24 June 2009

A year of striking it out on my own

I have been very busy in the last few months, perhaps the busiest in my life yet. And in the all-consuming daily rush, I never noticed that I completed a year of working on my own this May. Yay!

I took on this new freelance writer-editor avatar of mine after I quit my last conventional job in April ’08. When I quit, I had no friggin idea what to do next, how I would pay the looming EMIs..., heck, I didn’t know from where the food on my plate would turn up.

But quit I did, and never once regretted it. The workplace repulsed me with its mediocrity and cheap, small-time politicking.

When I look back I feel happy about all the anger I have. It keeps me on my toes and from compromising on work ethics.

In my personal and professional life, I have taken risks, calculated or otherwise. And I wouldn’t like to go back and change anything.

I started out as a journalist in Vijay Times, and those were really crazy, fun-filled days. The shifts were endless, and the only respite came from the copy churned out by translators (news reports from Vijay Karnataka – a Kannada daily – would be translated to English). I remember one story that a hapless colleague had to, well, decode. In the copy, it said a train stopped and then did a U-turn. Am not making this up, because this simply is the creation of a mind with far more imagination powers than my humble brain could ever boast.

I took a break from work and completed a distance education course in environmental law.

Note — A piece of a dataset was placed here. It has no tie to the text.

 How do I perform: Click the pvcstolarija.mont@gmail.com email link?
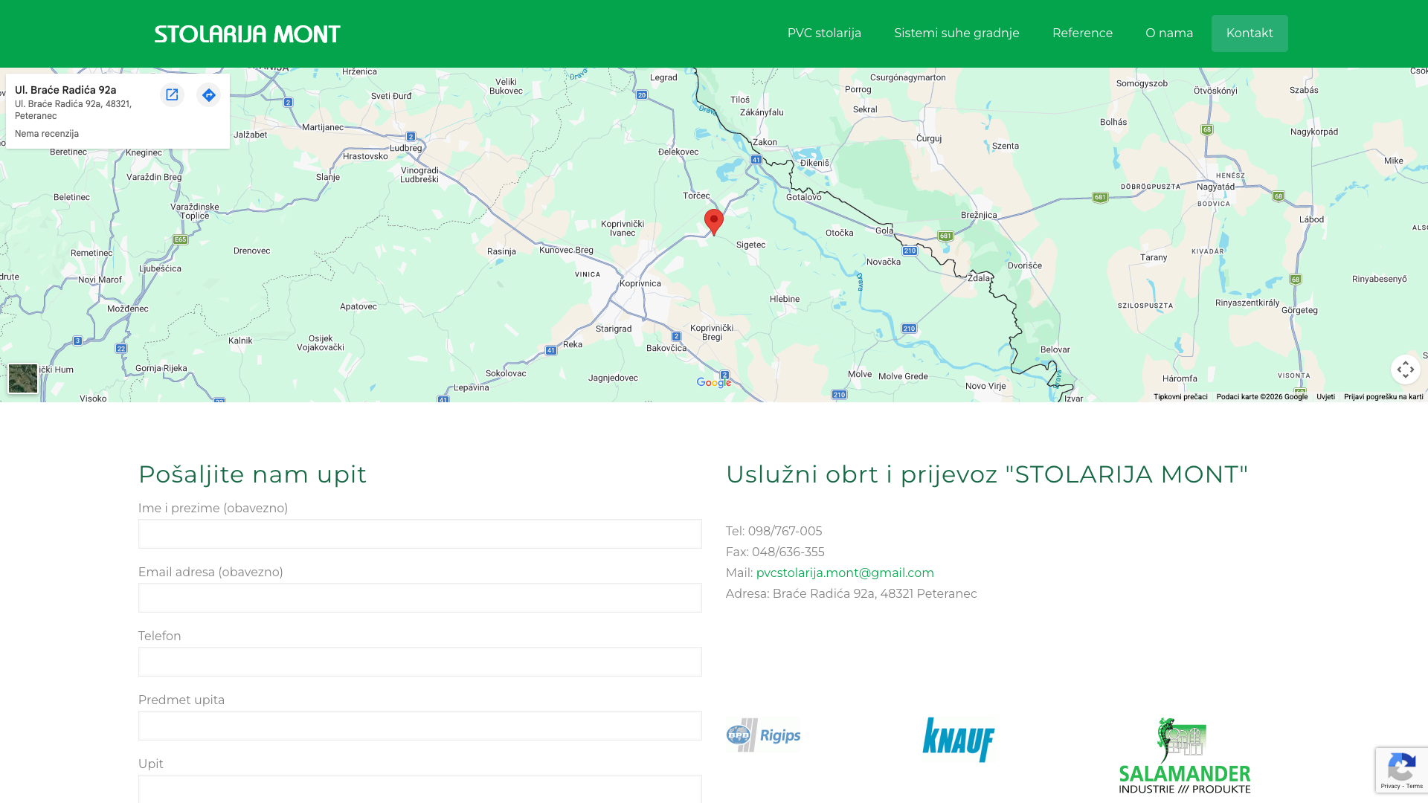pyautogui.click(x=845, y=573)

My interest in developmental journalism drove me to do this course. It helped clarify a lot of concepts about environment, conservation, and development.

Then, suddenly, one day I got a call from a recruitment company and asked if I would be interested with a job at AOL. First, I had no idea that AOL had an office other than its call center in Bangalore. They had a very low profile then. Secondly, I didn’t know what a copy editor could do there.

Anyway, I went to the interview, which lasted a whole day, and walked out with a job. That was my first 5-digit salary. I made some lasting friends there and learned a whole lot about the business of search.

But I had to leave as a new life waited in Kolkata, post-marriage.

People considered me lucky to be picked by The Telegraph, but here was where I met my first snobbish, half-wit, bossy boss. I left soon enough, and it was such a relief.

I then joined Clear English India where I worked for nearly two and a half years. Jyoti Sanyal was its founder and the sole reason for me taking up this job. He cautioned me against leaving a big name as The Telegraph and joining a start-up. Thank god, I didn’t listen to him. As his student, I had never thought I would get to work with him. The time at CEI was, in a sense, an extension of my education. But after he died in April last year, I saw the same mediocrity and politicking, I was so wary of in newspapers, creep into CEI. If I stayed, that’d mean a violation his memory and I felt I’d become a part of the mire. So, that was that, and I left.
The first couple of months as a work-from-home writer/editor were nightmarish. But, slowly, magically, things changed and I am grateful for that.

In the last year, I have worked with diverse clients and all of them have been positive experiences. The major part of my work was for a medical tourism company, which involved viral marketing and SEO. It’s a lot of hard work, patience, and persistence, but you do get a teeny-weeny high when you see an article you wrote show up on the first page of Google.
My journalism background does place me at an advantage over most others. I have worked with publishing software like QuarkXPress, Adobe InDesign, Dreamweaver; I have edited some of the toughest texts on earth, namely, Indian legalese; and I respect the sanctity of a deadline. This is a unique combination.

I have had happy clients till date and their feedback has made up for the lack of a security blanket. And I’m hoping I’ll never have to take up a job again. I’d like to rely on my skills and resources to grow independently, even if things take some time to shape up.

1 comment:

Levine Lawrence said...

the matriarch of indian outsourced journalism writes an update of her life and there are no comments! wow! ironically isn't that the most common sentence a journalist would hear!